Within the Roman lines was a bent and deformed figure of an old waif
that the soldiers had picked up attempting to run the lines into
Jerusalem the second day after the siege had been laid about the Holy
City.
The old man, though wrinkled and twisted and bowed, had fought with
such terrible savagery and had incontinently laid in the dust in
succession three of the camp's best fighting-men, that the Roman
soldiers, for ever partizan to the strong man, had finally with great
difficulty succeeded in trussing the old belligerent and had brought
him before Titus.
There they laid the twisted old burden before the young general and
shamelessly told how he, thrice the age of the vanquished men, had
finished them with despatch.
It was evident that the old man was a Jew; it became also apparent
that he was dumb and partly deaf, and further to their amazement and
admiration, they discovered that his right leg and arm were too stiff
for ordinary use and that he had done his wonderful execution with
terrific left limbs.
This saved his life and gave him a partial liberty. Titus, however,
admitted to Carus that the old man's distress at being kept out of
Jerusalem was pitiable enough to urge the young general to deport him
and get him out of sight.
For it was manifest that the old minotaur was in deep trouble. But his
paralyzed tongue would not serve him, and his menial ignorance had not
provided him with the means of telling his desire by writing. Titus
was unable to understand from his signs anything further than that he
wished to get into the city. The young general in one of his outbursts
of generosity would have permitted this, but that Nicanor happened in
at an evil moment and drew such pictures of calamitous effect in
passing the old servant into Jerusalem that Titus was forced
reluctantly and irritably to be convinced of the folly of his
kindness. So here, through the terrible days of the siege, old Momus
at times desperate and savage, at others piteously suppliant, wore on
the sentries' peace of mind and stood like a shadow, for ever watching
the white walls of the besieged city.
The Romans were now within the city. Only Zion and the Temple held
against them. A wall built with the thoroughness of David, the
ancient, and solidified by the mortising of Time, ran directly from
Hippicus to the Tyropean Valley, joining the tremendous fortifications
of Moriah and so cut off Zion from the advance of the army. Securely
intrenched within that quarter and the Temple, Simon and John began
the last resistance which should tax Roman endurance and Roman
patience as it had not been taxed before.
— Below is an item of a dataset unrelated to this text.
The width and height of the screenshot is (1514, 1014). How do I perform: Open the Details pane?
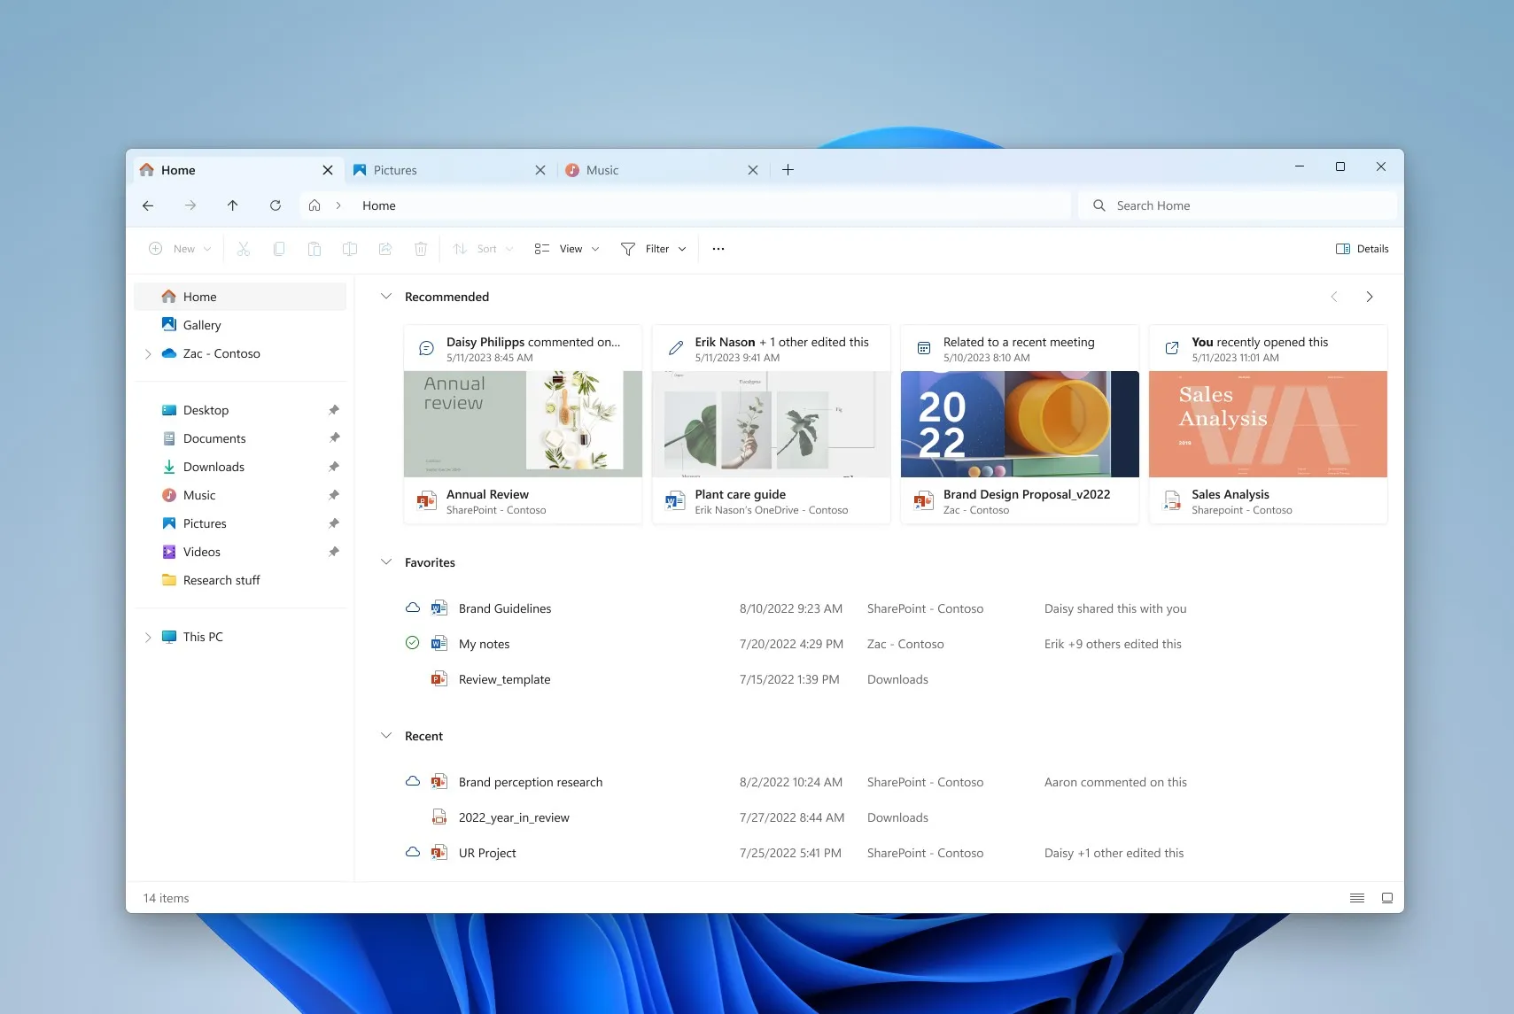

Titus no longer lagged. Famine had long since become a powerful ally
and the honor of the Flavian house rested upon his immediate
subjugation of the rebellious city. He no longer expected
capitulation; yet he did not neglect to be prepared for it and to
encourage it. Though the heart of the historian Josephus broke, he did
not fail to serve his patron as mediator, though without hope. Titus
himself, as from time to time the horror of his work impressed itself
upon him, made overtures to the factionists, neglecting no art or
inducement which should convince the seditious that their resistance
was foolhardy, even mad. At such times, Nicanor's face became
contemptuous and Carus himself frowned at the young general's
attitude. But the spirit of a Roman and the traditions of a soldier
even could not prevent the young man from weakening at times before
the charnel pit in Tophet where countless thousands of vultures
fattened with roaring of wings and hissing of combat.